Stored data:
========================================================================
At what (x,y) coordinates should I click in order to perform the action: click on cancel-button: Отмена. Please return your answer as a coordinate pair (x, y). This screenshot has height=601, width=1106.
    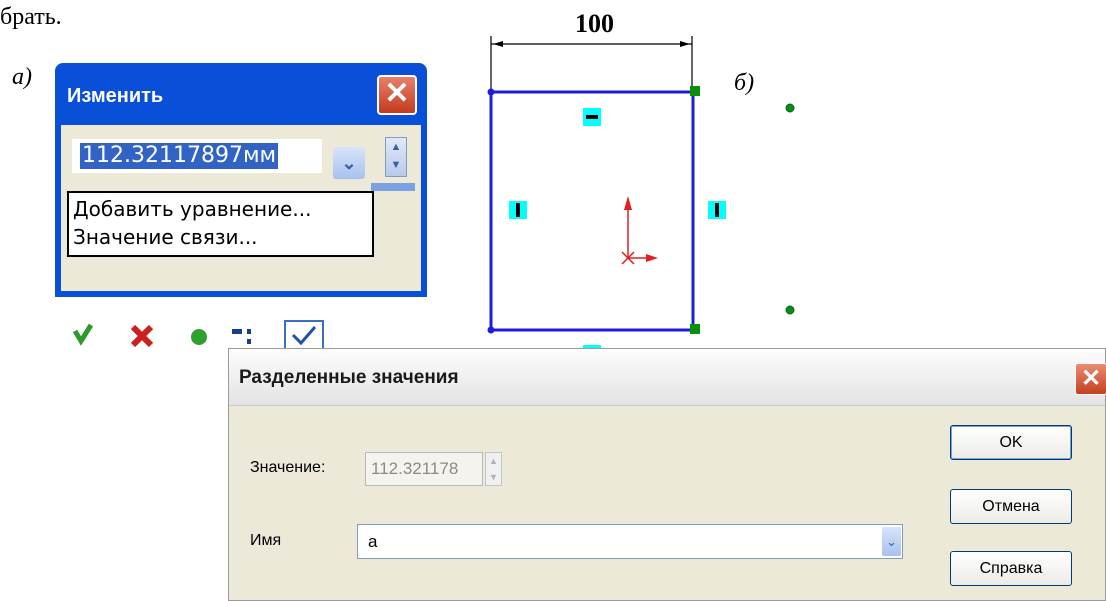
    Looking at the image, I should click on (1011, 506).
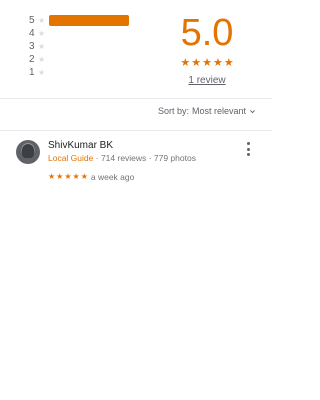 This screenshot has height=400, width=320. What do you see at coordinates (32, 46) in the screenshot?
I see `histogram-label: 3` at bounding box center [32, 46].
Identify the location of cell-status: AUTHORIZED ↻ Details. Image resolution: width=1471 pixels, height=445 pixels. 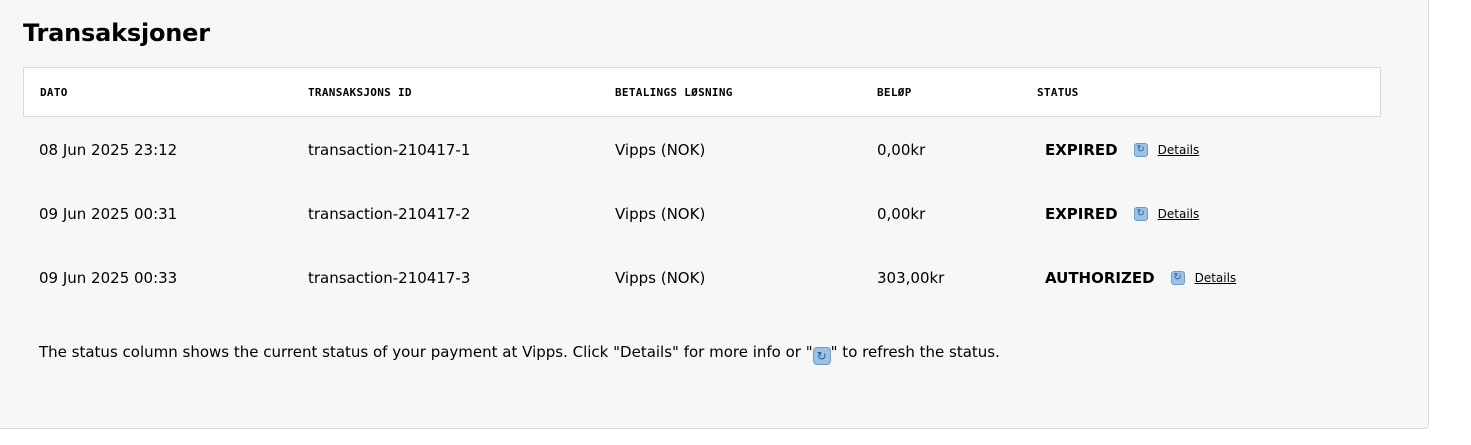
(1140, 278).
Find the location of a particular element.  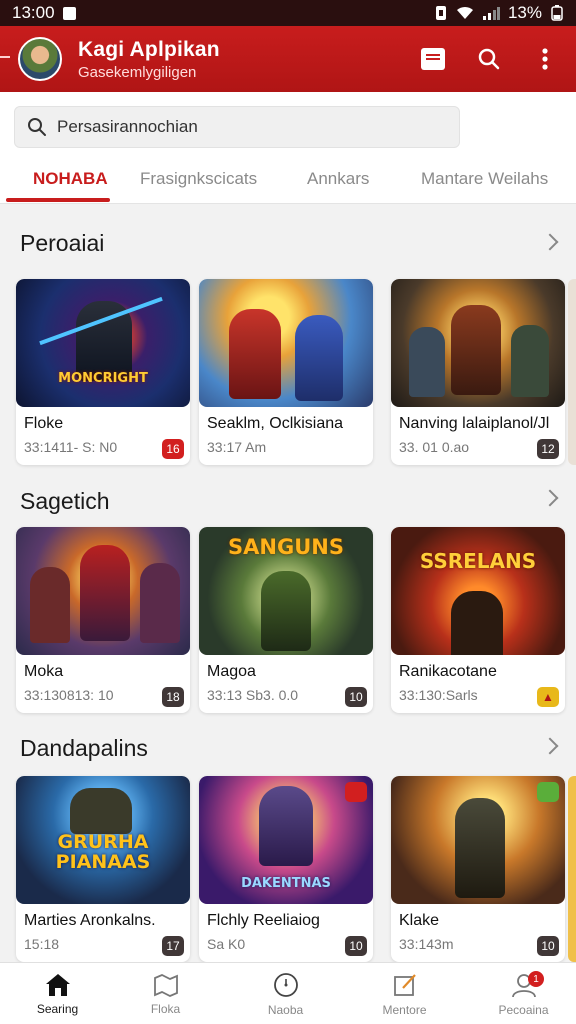

tab-mantare-weilahs: Mantare Weilahs is located at coordinates (484, 179).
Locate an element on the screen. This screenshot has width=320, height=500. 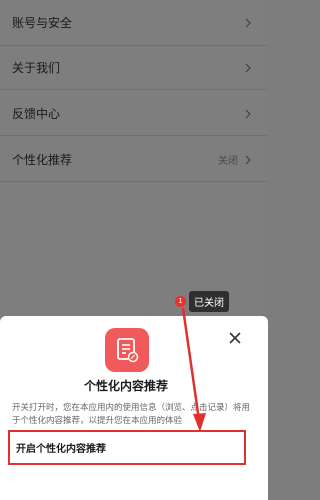
toast-message: 已关闭 is located at coordinates (209, 302).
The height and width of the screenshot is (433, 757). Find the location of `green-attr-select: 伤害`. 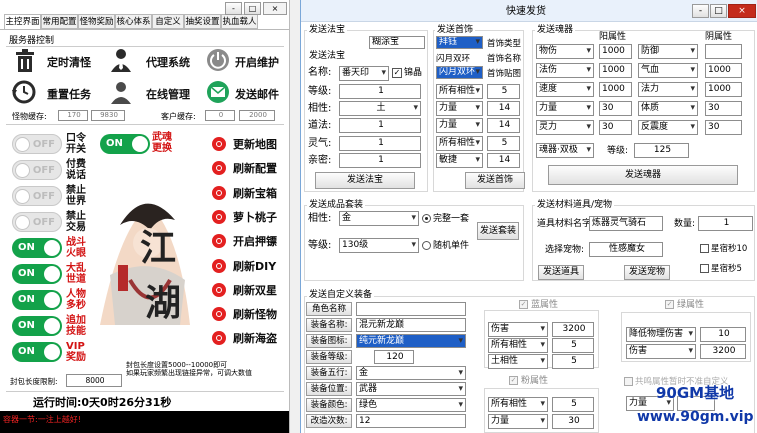

green-attr-select: 伤害 is located at coordinates (661, 352).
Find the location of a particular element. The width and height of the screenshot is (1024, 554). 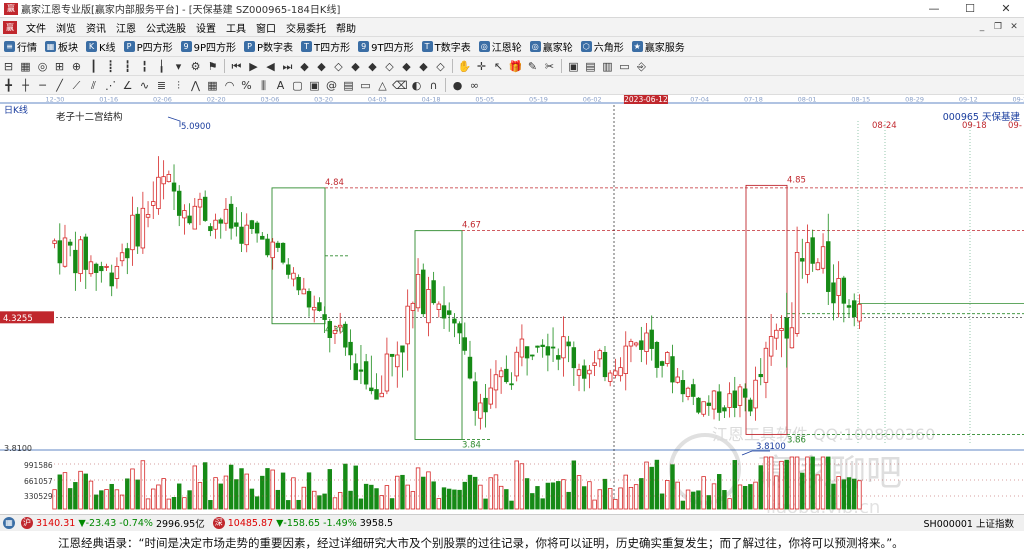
========================================================================
What you need to do
Please rewrite all the items above with "Find the location of" replaced by "Locate" and everything else unchanged, leaving out the pictures.

Task answer
At what (x,y) coordinates should I click in order to perform the action: click on cancel-button: Отмена. Please return your answer as a coordinate pair (x, y). This screenshot has height=601, width=1106.
    Looking at the image, I should click on (1011, 506).
 This screenshot has height=400, width=320. What do you see at coordinates (32, 46) in the screenshot?
I see `histogram-label: 3` at bounding box center [32, 46].
Identify the location of cell-status: AUTHORIZED ↻ Details. Image resolution: width=1471 pixels, height=445 pixels. 
(1140, 278).
Locate a particular element.  

tab-mantare-weilahs: Mantare Weilahs is located at coordinates (484, 179).
Locate an element on the screen. This screenshot has width=320, height=500. 
toast-message: 已关闭 is located at coordinates (209, 302).
The height and width of the screenshot is (433, 757). Locate `green-attr-select: 伤害`. 

green-attr-select: 伤害 is located at coordinates (661, 352).
Locate a particular element. The width and height of the screenshot is (1024, 554). 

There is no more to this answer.